Commentary: Election officials are your friends and neighbors
Election administrators and judges are part of the community. We are your neighbors and co-workers, people you see at church on Sunday or in line at the grocery store. I believe I speak for all election officials when I say we are honest citizens who want to serve our community to the best of our ability.
BAUDETTE, Minn. — After nearly 30 years as an election administrator, I have the Election Day routine down to a science:
Arrive at the precinct by 6:15 a.m. Turn on the voting machines. Take the ballots out of the safe, where they have been secured since the county delivered them the day before. Greet election judges as they arrive. Make sure two judges — each representing a different political party — inspect each machine. Set out the United States and Minnesota flags. Swear in the judges. Have two judges (again from differing parties) count and initial each ballot.
The checklist list goes on, step by methodical step, until the polls close, each vote is counted, and I finally head home 15 or so hours later.
Election Day is long, exhausting, busy and tedious all at once — and one of my favorite days of the year. It is when I feel the deepest sense of patriotism, knowing I play a role in one of the most important facets of our democracy: the right to vote.
It is disappointing to see the criticism elections and election officials have received in recent years. The truth is, we are just like you. Election administrators and judges are part of the community. We are your neighbors and co-workers, people you see at church on Sunday or in line at the grocery store. I believe I speak for all election officials when I say we are honest citizens who want to serve our community to the best of our ability.
I am proud of my hard-working, dedicated team of six election judges in Baudette, Minnesota, a town of just under 1,000 residents near the Canadian border. Four of them have served as judges for the entire 16 years I have been the city clerk. I have never had an election judge quit, with the exception of when their health prevented them from serving.
On Election Day, the judges bring a smorgasbord of snacks and a wide array of conversation and quilting tips, not hidden agendas or plans to discount anyone’s vote. The rare occasions when they have to turn away a potential voter are heartbreaking. Judges do everything they can to ensure every eligible voter gets to cast a ballot.

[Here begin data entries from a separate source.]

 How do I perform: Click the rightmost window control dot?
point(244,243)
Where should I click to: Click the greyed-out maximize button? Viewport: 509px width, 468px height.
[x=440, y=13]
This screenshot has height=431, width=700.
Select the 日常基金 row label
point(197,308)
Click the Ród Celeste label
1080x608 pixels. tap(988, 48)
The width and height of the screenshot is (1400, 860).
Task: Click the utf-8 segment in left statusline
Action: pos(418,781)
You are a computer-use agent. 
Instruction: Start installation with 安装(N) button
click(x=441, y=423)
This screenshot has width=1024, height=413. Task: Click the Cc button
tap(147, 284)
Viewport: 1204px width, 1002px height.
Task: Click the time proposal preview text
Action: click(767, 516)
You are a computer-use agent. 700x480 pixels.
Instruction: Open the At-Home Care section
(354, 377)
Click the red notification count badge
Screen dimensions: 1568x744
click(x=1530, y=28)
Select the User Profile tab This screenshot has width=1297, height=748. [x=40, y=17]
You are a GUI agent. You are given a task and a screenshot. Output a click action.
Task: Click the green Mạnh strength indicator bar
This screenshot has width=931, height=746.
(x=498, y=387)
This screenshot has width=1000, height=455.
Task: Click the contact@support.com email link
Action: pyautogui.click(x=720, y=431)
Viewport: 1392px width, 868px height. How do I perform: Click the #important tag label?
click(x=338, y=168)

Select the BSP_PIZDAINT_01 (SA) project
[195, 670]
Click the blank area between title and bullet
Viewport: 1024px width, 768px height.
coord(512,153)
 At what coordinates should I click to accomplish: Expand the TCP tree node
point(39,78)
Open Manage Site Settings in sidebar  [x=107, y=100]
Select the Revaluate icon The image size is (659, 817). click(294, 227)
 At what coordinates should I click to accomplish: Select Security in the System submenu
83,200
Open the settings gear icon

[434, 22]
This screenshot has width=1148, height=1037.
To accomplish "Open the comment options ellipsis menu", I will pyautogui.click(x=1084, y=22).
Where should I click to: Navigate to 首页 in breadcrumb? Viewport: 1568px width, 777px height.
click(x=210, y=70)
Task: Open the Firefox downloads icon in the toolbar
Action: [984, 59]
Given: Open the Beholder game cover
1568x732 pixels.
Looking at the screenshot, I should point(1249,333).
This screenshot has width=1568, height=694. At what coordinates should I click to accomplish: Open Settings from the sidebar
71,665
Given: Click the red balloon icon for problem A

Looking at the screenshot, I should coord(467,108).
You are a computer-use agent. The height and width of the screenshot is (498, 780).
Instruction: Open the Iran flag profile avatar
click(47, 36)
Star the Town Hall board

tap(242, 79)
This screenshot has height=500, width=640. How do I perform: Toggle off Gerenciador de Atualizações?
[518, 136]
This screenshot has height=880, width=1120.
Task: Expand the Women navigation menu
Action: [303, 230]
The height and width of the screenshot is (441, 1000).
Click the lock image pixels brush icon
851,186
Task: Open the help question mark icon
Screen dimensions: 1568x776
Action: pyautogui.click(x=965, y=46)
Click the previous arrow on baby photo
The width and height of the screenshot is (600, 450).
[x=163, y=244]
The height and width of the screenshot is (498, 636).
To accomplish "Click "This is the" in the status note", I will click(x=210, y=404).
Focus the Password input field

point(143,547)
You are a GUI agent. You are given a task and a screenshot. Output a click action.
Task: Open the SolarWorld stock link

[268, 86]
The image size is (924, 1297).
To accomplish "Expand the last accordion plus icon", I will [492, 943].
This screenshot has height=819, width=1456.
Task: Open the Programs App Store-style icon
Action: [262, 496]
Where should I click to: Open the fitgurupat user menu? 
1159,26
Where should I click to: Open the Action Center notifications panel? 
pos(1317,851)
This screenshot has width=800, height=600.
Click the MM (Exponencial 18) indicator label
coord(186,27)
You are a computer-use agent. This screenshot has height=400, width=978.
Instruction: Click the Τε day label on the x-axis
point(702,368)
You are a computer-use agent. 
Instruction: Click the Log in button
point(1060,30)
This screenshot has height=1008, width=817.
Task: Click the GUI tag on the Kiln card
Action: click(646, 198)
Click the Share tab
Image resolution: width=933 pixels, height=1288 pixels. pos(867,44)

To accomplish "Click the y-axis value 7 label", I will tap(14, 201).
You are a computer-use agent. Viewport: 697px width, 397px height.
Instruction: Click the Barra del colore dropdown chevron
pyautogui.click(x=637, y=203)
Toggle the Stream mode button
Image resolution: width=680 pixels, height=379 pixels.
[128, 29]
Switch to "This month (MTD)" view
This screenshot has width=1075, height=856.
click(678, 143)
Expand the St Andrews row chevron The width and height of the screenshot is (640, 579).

I know some people are worried about the upcoming election. They are concerned elections are corrupt, their vote won’t be counted and the potential that improper votes will, or that something inappropriate is happening behind the scenes.
I don’t share those concerns because I trust the process and I believe in the people who work tirelessly to make sure our elections are conducted with the highest level of integrity.
When I think about Nov. 8, I feel excited, not anxiety-ridden. From my years of experience as a city clerk with colleagues and friends throughout the state, I know Baudette is like most cities, with honest election judges and ethical voting practices.
I encourage voters to register and update information in advance to ensure that things go seamlessly this election. And I urge you to cast your ballot knowing that the election officials you encounter are regular people devoting their time and energy to upholding your right to vote.
Tina Rennemo is the city clerk-treasurer in Baudette, Minnesota.